But lastly I finally saw him a few months ago after a big gap, I thought he had left the country but someone said he had actually been in prison ( pisces to get attracted to the dangerous side of life as im sure everyone knows) and when he saw me he pretended not to notice then i turned back and he was watching me and I saw one of his other friends say did she look at you (im assuming from that he still never forgot me but he didnt talk to me that night and a month after I was walking to a club on my own and he stopped at the traffic lights across from me, I pretended not to see him at first because I took it that he did not care anymore and as I continued to walk he looked at me kind of sulkily and then hit his steering wheel with his hand looking sad. He didnt rev his car he just drove off slowly.I thought he would have met me at the club possibly but he didnt. ( dont think he will come back do you?) but I added him on facebook this month and
I guess I will get my answer, so far he has left it pending (not accepted yet and not deleted it, my friend says atleast he didnt deny it straight away.
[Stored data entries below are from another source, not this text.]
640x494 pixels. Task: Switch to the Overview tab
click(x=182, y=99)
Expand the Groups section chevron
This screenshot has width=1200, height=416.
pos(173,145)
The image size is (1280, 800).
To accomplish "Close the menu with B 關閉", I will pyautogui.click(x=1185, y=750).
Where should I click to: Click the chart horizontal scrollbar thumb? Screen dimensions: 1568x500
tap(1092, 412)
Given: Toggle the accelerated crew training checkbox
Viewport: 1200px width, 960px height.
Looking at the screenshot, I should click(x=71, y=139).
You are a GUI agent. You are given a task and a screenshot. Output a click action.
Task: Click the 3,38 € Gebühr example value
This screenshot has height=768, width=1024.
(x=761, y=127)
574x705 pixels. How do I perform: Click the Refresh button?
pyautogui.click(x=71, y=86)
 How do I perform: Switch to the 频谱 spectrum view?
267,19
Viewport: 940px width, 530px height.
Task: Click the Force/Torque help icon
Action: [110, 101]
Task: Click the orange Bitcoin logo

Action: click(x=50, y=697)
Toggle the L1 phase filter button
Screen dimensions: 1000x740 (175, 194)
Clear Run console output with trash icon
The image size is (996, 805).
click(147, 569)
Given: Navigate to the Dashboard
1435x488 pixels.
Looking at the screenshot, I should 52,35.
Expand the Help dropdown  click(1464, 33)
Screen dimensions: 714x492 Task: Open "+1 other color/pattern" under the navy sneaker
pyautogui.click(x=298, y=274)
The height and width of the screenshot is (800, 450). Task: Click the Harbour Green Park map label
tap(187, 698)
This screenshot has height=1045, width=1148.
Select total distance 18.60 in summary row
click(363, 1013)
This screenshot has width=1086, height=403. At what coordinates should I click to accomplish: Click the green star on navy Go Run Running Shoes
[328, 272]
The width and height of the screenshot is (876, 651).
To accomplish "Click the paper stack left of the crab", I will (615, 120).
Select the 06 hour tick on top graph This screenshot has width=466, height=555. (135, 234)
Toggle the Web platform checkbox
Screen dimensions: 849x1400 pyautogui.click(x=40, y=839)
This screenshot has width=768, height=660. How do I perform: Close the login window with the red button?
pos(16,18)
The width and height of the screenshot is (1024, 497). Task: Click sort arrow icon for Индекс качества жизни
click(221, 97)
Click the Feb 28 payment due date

I guess the moral of the story is when you first get with a pisces play it cool but dont push it, and a pisces man is someone who will always leave a trail of broken hearts , if you are the same as him and you can cope with the misunderstandings and disappearing acts then you can have a beautiful relationship, no one is more gentle and exciting than a pisces.
I will always be attracted to pisces men because they have something really special about them. They can warm up even the coldest heart and make you want to believe in soulmates and dreams. My piscean date once said he likes to think of himself as the scarlet pimpernel and I think thats what all pisces men think to be honest.
Sorry for the long story. good luck to all of you who are involved with a pisces, I hope you all have the nicest experiences of a pisces that you can get unlike myself. sending love and light to all.